The term is being used at how fast the image signal processor can handle the pixels in a given frame.

150MPixels/s peak fill-rate would be really bad, as it would be about half of what the lowest-end offerings from PowerVR, Vivante, etc, have to offer.

Exophase said:
I'm not sure if it's really the future, not 100%.. I expect more of a convergence in the middle. That's the direction things have been moving in anyway.. GPUs have gotten a lot more programmable, but video encode/decode has moved more to fix function, even in high end CPUs like Sandy Bridge.

Just look at the decades-old history of computing. Every function that is now done through programmable ALUs have once been done by fixed function units.
I think it'll be a matter of time before video coding\decoding is efficiently passed on to programmable units, simply because you can generally achieve higher peak performance if you only use the latter.
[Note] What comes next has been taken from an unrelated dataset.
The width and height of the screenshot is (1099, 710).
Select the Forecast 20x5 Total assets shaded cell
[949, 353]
I think even 3D rendering will, at some point, migrate entirely to programmable-only units (well, maybe not with the current rasterization model as it's too dependent on TMU and ROP performance, but sometime in the long run).

Exophase said:
There's an obvious perf/W advantage for some critical tasks. In fact, I imagine that Zii-powered devices are at a disadvantage when it comes to battery life and watching movies, although I'd have to see some benchmarks.
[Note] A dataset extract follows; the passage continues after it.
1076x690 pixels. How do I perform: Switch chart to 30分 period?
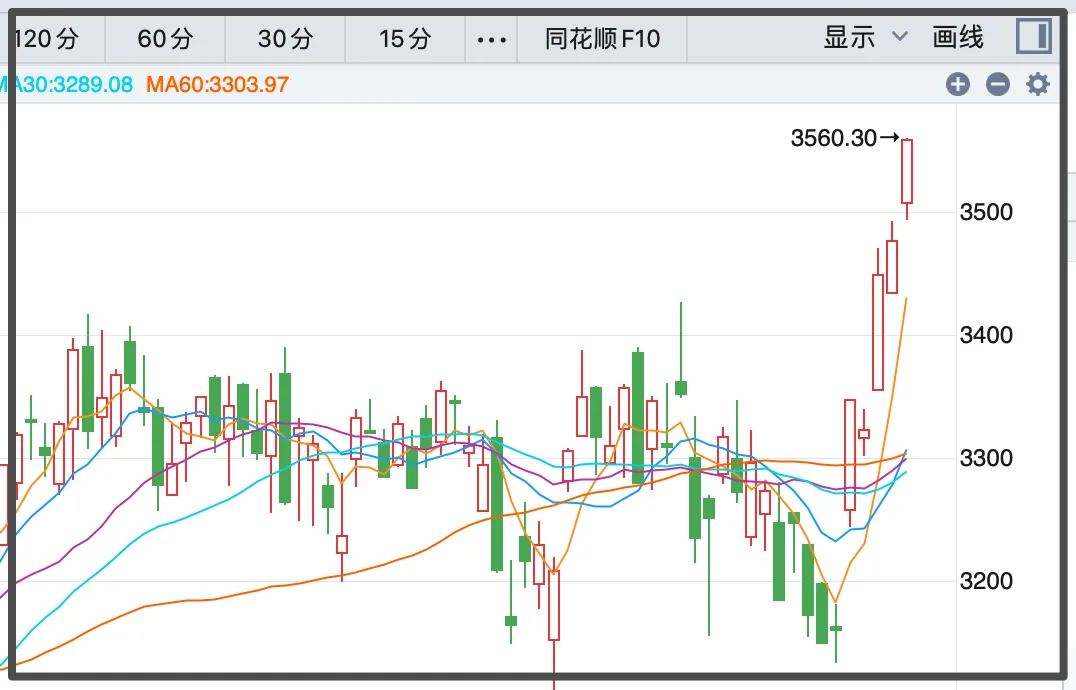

True. That's why Nintendo went with a (long criticised) fixed-function pixel shading GPU for 3DS. Atlhough we're yet to see how many AAA game\engine developers will be pushed away by that decision, as it already happened with Epic.

Exophase · May 11, 2011

ToTTenTranz said:
I beg to differ.
They specifically state it's 150 MPixel/sec image processing.
That term has been used before for the ability to do photo\video handling.
Here's a paragraph from the BCM2727 datasheet:

The term is being used at how fast the image signal processor can handle the pixels in a given frame.

150MPixels/s peak fill-rate would be really bad, as it would be about half of what the lowest-end offerings from PowerVR, Vivante and such.
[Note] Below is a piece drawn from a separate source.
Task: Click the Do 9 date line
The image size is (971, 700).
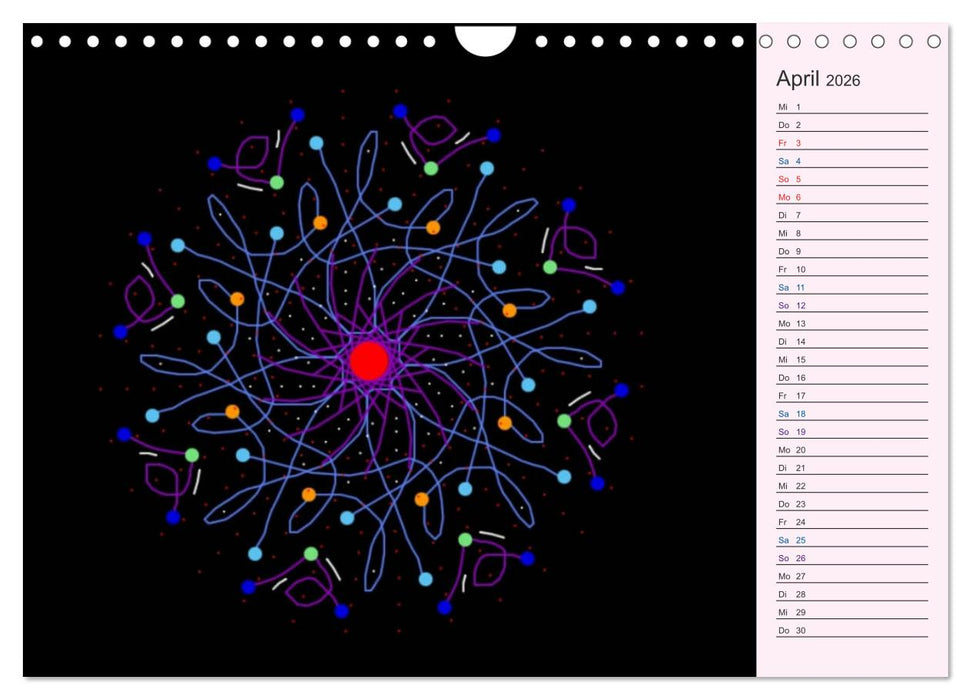Action: 851,251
Okay, I'll give you that reference, but in this context I think it's clear that it's talking about 3D. It's in line with what you'd expect scaling the 42MPixel/s number from the previous generation, which in turn is in line with what GLBenchmark shows.

Without fixed function this is what you get relative to this amount of computational units which probably aren't that specialized for parallel memory accesses; it's simply a fact of life. Like its predecessors this is going to be bad at 3D.

ToTTenTranz said:
Just look at the decades-old history of computing. Every function that is now done through programmable ALUs have once been done by fixed function units.

I'm not following you on computing moving from fixed function to general purpose. I only really see that being true in a limited sense for 3D accelerators. I think it's generally the reverse: something starts as software and gains hardware specialization. 3D rasterization itself naturally started as software, additionally video encode/decode but also functions such as encryption. Instructions sets have gotten more uniform/orthogonal/simpler compared to ye-olde-CISCs but this hasn't made them more programmable, and when instructions get added they're done so more in the area of specialization than flexibility. A lot of the additions to SSE for instance perform rather complex but limited use functions.

It's easy to brush these things off since they're still instructions embedded inside control flow, but it really is a compromise towards less programmability. Floating point itself is a perfect example; it's a convergence on a hardware standard, but it's definitely less flexible than doing it in software (which is what people actually did back in the day). This is what I mean by market convergence: you could split the floating point operation into smaller components to give it more programmability, but there's no real demand for it.

ToTTenTranz said:
I think it'll be a matter of time before video coding\decoding is efficiently passed on to programmable units, simply because you can generally achieve higher peak performance if you only use
the latter.

I think even 3D rendering will, at some point, migrate entirely to programmable-only units (well, maybe not with the current rasterization model as it's too dependent on TMU and ROP performance, but sometime in the long run).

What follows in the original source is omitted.